> COMPLETE THE FOLLOWING:
[1] Can you repeat the post-truth essay word for word, from "When Oxford declared" to "of that acceleration."?
[2] How would the post-truth essay go on? Write what follows its last sentence.

> EXTRACT PROVIDED:
- - -

December 26, 2025

When Truth Died… and the Narrative Survived

December 26, 2025

We are not living a crisis of information…

We are living a crisis of trust.

In an age where evidence is exhausting, and narrative is as light as a “share” button, truth walks slowly through a street crowded with impressions.

When Oxford declared “post-truth” the word of the year (2016), it captured the pulse of an era in which the voice of facts is not as loud as the voice of what we want to believe. Not because people hate truth, but because its complexity tires them, while a short story that matches their mood—and their tribe—feels comfortable.

And because narrative is faster than truth, the numbers came to confirm what we see every day.

The famous “Science” study by Vosoughi, Roy, & Aral (2018) on Twitter (2006–2017) found that false news spreads wider, deeper, and faster than truthful news—and humans, not bots, were the main drivers of that acceleration.

In other words: we accelerate narratives when they fit our emotions—then wonder why truth is late.

Platforms don’t necessarily lie, but they reward what evokes emotion.

A story that angers, saddens, or entertains becomes more shareable than a fact requiring context and calm.

And when emotion becomes the measure of truth, the skill of questioning recedes, replaced by a dangerous judgment:

“I feel it’s true… therefore it is true.”

Even our students—who are the most alive inside digital spaces—are not immune.

- - -

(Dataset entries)
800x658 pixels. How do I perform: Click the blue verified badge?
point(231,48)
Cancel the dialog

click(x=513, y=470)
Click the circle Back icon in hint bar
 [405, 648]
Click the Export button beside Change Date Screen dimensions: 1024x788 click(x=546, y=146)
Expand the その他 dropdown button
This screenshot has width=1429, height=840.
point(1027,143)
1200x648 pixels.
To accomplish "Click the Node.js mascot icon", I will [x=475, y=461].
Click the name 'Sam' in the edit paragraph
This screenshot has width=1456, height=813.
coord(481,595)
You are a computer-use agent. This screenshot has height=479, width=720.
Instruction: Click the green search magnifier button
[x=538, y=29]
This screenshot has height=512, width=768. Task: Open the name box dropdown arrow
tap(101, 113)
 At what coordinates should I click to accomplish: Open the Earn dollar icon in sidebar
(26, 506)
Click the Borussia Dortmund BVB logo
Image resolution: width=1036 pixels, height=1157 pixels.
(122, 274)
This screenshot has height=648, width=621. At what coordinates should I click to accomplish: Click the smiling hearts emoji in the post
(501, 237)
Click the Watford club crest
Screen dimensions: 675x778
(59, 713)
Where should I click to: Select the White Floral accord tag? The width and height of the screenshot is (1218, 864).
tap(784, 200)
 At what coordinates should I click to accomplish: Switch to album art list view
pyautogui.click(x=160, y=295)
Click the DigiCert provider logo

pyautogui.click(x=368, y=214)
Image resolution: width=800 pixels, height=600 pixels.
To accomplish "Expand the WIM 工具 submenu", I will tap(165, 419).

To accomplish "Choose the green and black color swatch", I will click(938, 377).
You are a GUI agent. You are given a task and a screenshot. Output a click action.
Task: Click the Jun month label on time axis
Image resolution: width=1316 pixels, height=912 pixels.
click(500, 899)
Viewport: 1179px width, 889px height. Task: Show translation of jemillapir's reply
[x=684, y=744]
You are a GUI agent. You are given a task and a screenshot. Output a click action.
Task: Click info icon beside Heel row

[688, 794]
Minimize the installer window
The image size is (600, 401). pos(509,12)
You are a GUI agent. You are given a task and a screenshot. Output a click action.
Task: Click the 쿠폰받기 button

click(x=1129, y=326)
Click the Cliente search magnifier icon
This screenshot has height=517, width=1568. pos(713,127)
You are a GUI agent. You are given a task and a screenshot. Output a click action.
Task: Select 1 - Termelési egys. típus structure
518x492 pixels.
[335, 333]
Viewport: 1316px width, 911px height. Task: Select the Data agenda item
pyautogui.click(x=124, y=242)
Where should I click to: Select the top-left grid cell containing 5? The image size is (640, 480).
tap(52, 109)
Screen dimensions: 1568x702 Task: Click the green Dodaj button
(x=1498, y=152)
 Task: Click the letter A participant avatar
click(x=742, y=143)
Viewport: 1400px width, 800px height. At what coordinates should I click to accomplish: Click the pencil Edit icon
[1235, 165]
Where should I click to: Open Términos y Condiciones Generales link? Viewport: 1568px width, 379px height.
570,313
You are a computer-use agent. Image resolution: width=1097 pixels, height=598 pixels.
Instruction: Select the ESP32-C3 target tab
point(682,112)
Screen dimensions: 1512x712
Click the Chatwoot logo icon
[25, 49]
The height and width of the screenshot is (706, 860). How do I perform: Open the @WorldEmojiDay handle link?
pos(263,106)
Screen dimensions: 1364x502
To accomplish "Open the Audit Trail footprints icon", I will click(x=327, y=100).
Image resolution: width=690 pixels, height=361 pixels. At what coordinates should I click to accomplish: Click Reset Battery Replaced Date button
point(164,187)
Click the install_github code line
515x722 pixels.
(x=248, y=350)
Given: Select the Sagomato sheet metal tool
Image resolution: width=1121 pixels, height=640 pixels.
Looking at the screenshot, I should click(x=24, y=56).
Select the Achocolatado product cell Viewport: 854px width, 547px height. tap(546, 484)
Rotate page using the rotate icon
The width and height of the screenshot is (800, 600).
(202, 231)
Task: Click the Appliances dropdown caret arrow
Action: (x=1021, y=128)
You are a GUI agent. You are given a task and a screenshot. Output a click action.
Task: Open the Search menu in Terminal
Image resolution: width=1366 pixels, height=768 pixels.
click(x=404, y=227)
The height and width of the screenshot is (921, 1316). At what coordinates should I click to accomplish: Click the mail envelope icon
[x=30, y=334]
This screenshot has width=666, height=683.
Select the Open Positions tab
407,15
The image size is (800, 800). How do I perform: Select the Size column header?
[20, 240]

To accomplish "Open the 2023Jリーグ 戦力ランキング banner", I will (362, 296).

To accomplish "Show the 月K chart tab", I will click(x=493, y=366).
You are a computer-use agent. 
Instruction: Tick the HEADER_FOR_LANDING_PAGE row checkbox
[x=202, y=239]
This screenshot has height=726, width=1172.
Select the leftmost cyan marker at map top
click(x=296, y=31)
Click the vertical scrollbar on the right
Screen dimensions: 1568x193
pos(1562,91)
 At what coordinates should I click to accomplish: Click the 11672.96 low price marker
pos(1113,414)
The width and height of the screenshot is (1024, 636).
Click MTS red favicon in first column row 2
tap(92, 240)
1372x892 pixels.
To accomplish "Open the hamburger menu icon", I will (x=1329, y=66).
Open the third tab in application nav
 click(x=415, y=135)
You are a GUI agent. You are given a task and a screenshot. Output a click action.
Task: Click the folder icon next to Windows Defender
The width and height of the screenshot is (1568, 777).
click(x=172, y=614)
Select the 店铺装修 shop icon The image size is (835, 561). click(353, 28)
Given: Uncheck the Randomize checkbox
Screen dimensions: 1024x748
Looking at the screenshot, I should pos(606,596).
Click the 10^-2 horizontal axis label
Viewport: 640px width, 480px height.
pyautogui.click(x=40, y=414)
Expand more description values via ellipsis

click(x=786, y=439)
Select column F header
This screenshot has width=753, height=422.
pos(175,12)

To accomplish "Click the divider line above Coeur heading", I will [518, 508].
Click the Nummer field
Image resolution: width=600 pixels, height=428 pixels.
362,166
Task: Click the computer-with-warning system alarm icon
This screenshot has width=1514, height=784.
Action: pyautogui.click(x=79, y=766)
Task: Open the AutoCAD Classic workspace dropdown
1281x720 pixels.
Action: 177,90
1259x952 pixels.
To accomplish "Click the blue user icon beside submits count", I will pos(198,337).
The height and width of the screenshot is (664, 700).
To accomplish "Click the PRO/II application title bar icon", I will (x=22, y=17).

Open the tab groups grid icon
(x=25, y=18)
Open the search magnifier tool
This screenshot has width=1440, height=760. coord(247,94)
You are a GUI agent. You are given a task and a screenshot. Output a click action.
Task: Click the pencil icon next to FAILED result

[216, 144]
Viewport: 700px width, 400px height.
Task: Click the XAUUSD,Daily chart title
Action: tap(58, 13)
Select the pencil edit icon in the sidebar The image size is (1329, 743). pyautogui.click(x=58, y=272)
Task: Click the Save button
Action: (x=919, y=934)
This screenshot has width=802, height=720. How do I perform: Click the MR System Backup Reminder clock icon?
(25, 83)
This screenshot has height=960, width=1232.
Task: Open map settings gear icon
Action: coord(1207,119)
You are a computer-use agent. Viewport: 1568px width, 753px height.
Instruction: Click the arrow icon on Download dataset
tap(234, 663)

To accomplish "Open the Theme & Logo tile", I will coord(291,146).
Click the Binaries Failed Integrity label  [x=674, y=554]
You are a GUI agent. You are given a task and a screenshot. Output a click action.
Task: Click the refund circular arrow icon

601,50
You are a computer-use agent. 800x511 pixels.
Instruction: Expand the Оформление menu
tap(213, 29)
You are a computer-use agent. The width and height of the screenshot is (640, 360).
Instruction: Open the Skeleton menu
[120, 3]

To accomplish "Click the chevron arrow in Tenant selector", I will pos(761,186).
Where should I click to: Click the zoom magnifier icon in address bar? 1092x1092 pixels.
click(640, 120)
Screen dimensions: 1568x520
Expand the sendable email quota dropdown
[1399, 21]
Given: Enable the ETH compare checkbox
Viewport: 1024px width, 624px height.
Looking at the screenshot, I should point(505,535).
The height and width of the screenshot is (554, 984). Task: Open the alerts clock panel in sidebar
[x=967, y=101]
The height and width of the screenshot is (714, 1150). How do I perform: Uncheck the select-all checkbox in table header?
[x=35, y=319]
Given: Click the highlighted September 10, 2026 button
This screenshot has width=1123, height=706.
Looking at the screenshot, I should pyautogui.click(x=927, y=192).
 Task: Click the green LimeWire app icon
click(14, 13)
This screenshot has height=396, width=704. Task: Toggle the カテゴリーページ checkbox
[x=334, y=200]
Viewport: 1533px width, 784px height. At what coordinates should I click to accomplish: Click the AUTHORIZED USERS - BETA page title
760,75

- - -

> TASK ANSWERS:
[1]
When Oxford declared “post-truth” the word of the year (2016), it captured the pulse of an era in which the voice of facts is not as loud as the voice of what we want to believe. Not because people hate truth, but because its complexity tires them, while a short story that matches their mood—and their tribe—feels comfortable.

And because narrative is faster than truth, the numbers came to confirm what we see every day.

The famous “Science” study by Vosoughi, Roy, & Aral (2018) on Twitter (2006–2017) found that false news spreads wider, deeper, and faster than truthful news—and humans, not bots, were the main drivers of that acceleration.

[2]
Reports by the Stanford History Education Group (SHEG, 2016; 2019) showed that many young people struggle to evaluate digital sources or distinguish credible information from misleading content.

This is not merely a media issue, but a public health issue.

The World Health Organization defined the “infodemic” as a flood of information—some true, some false—that creates confusion, undermines trust in experts, and disrupts public behavior during crises (WHO, 2020).

At home, the issue takes the form of a small, non-political question:

What do we share, and why?

At school, it takes a deeper question:

Do we teach students what to read, or how to think about what they read?

In media, it becomes a moral test:

Do we chase engagement, or guard a minimum standard of honesty?

Truth may not return through a single loud declaration, but through quiet habits:

To pause before sharing,

to ask for the source,

to accept that some issues cannot be summarized in one clip.

Truth doesn’t need an applauding audience…

It needs patient minds.

And when we grow patient, the narrative will return to its rightful place:

A tool for understanding, not a substitute for evidence.